Antiapoptotic members of the BCL-2 family all perform a similar function, sequestering proapoptotic ligands. Targeting one can result in increased expression of other antiapoptotic members as a compensatory measure.21,22 We therefore evaluated the expression of proapoptotic (BIM, BID, BAD, PUMA, and NOXA), antiapoptotic (BCL2, MCL1, BCL-W, and BCL-XL), or pore-forming effectors (BAX and BAK) at the RNA and protein level. Although we did not detect consistent and statistically significant alterations in gene expression (supplemental Figure 1E-F), at the protein level, we observed a significant upregulation of antiapoptotic members across all clones in both cellular models, leading to an overall reduction in the BCL-2 ratio, particularly significant for MCL1 (Figure 2A-B). Furthermore, we observed increased binding and sequestration of BIM by MCL-1 in resistant clones than in parental cells (Figure 2C-D), including in the KMS27 cells, where the expression of BIM isoforms was detected. Because the downregulation of proapoptotic members is associated with the development of resistance to venetoclax,12,23,24 we evaluated their protein expression in our 2 cellular models.
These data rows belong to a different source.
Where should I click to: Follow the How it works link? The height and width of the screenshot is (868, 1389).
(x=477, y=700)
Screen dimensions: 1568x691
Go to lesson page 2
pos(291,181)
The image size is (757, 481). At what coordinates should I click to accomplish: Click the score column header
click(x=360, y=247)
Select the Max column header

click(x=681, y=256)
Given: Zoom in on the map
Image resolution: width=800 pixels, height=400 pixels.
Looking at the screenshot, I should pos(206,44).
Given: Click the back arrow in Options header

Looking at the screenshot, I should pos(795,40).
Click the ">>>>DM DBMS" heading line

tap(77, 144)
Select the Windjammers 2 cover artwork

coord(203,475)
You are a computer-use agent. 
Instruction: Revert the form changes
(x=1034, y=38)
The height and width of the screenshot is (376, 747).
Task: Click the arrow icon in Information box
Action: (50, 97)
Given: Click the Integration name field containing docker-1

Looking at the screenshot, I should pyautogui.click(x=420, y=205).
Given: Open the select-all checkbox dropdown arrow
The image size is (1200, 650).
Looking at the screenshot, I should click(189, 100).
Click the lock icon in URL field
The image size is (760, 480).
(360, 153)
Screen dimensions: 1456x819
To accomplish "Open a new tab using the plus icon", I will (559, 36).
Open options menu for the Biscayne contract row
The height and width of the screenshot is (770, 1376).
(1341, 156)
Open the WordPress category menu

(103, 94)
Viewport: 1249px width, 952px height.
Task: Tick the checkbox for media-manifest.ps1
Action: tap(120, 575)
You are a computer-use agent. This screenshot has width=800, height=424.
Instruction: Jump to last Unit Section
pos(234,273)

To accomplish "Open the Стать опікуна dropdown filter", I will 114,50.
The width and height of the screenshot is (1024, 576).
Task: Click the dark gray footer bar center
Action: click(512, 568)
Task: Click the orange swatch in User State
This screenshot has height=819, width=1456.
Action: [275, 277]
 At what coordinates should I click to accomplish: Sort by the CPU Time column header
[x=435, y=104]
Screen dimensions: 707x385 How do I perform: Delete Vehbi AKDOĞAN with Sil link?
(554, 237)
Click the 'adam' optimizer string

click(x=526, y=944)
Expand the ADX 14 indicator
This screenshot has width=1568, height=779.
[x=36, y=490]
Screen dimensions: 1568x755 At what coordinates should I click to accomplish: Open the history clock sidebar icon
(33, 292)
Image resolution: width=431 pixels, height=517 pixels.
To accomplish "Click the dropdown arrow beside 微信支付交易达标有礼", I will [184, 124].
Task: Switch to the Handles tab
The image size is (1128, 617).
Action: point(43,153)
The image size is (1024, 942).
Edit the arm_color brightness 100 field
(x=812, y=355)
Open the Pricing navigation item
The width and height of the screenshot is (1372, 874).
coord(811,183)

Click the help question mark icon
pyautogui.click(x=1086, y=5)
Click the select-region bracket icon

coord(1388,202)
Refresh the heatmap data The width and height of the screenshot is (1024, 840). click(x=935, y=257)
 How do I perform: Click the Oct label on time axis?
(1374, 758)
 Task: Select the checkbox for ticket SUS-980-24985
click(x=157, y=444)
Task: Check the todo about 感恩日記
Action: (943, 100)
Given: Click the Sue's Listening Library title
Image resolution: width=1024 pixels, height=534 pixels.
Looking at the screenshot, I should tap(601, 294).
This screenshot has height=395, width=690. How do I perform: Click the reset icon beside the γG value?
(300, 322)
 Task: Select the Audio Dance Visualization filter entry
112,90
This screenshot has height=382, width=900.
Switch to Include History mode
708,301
Among all proapoptotic members, PUMA was significantly downregulated in all the clones tested, suggesting a potential involvement of PUMA loss in the acquisition of venetoclax resistance (supplemental Figure 2).

Figure 2.

Increased expression of antiapoptotic proteins characterizes the acquisition of venetoclax resistance. (A-B) Western Blot (WB) analysis of BCL-2, MCL-1, BCL-XL, and BCL-W in parental cells and clones of KMS12PE model (A) and KMS27 model (B). Glyceraldehyde-3-phosphate dehydrogenase (GAPDH) was used as a loading control. Protein expression densitometry values were calculated using ImageJ. Ratios of BCL-2 vs other antiapoptotic proteins in parental and resistant clones are also illustrated. Error bars represent the standard deviation (SD) of at least duplicate results. (C) Immunoprecipitation (IP) for BIM in parental cells and clones 12A and 12D of KMS12PE model, followed by western blot for BIM, BCL2, MCL-1, BCL-W, and BCL-XL. GAPDH was used as a loading control. (D) IP for BIM in parental cells and clone 27B of KMS27 model. (E-H) BH3 profiling was performed on parental cells and resistant cells using a plate-based BH3 profiling assay and several doses of indicated peptides. Each experiment was performed in triplicate. The heat map for panels E,G represents mean of % depolarization from 1 experiment performed in triplicate in all indicated cells. The bar graph for panels F,H represents percentage of depolarization in parental and representative clones (clone 12A in panel F and clone 27B in panel H). Two-way analysis of variance (ANOVA) test was used to calculate statistical significance. ∗P ≤ .05; ∗∗P ≤ .01; ∗∗∗P ≤ .001; ∗∗∗∗P ≤ .0001. BAD, BCL2 and BCL-XL dependency; HRK, BCL-XL dependency; MS1, MCL1 dependency; PUMA/BIM, promiscuous peptides.

Figure 2.

Increased expression of antiapoptotic proteins characterizes the acquisition of venetoclax resistance. (A-B) Western Blot (WB) analysis of BCL-2, MCL-1, BCL-XL, and BCL-W in parental cells and clones of KMS12PE model (A) and KMS27 model (B). Glyceraldehyde-3-phosphate dehydrogenase (GAPDH) was used as a loading control. Protein expression densitometry values were calculated using ImageJ. Ratios of BCL-2 vs other antiapoptotic proteins in parental and resistant clones are also illustrated. Error bars represent the standard deviation (SD) of at least duplicate results. (C) Immunoprecipitation (IP) for BIM in parental cells and clones 12A and 12D of KMS12PE model, followed by western blot for BIM, BCL2, MCL-1, BCL-W, and BCL-XL. GAPDH was used as a loading control. (D) IP for BIM in parental cells and clone 27B of KMS27 model. (E-H) BH3 profiling was performed on parental cells and resistant cells using a plate-based BH3 profiling assay and several doses of indicated peptides. Each experiment was performed in triplicate. The heat map for panels E,G represents mean of % depolarization from 1 experiment performed in triplicate in all indicated cells. The bar graph for panels F,H represents percentage of depolarization in parental and representative clones (clone 12A in panel F and clone 27B in panel H). Two-way analysis of variance (ANOVA) test was used to calculate statistical significance. ∗P ≤ .05; ∗∗P ≤ .01; ∗∗∗P ≤ .001; ∗∗∗∗P ≤ .0001. BAD, BCL2 and BCL-XL dependency; HRK, BCL-XL dependency; MS1, MCL1 dependency; PUMA/BIM, promiscuous peptides.

Close modal

To investigate how these differences affect apoptotic priming, we performed baseline BH3 profiling. In both cellular models, resistant clones exhibited a diminished response to the promiscuous peptides compared with parental cells, suggesting reduced mitochondrial priming and impaired apoptotic sensitivity in the resistant cells (Figure 2E-H).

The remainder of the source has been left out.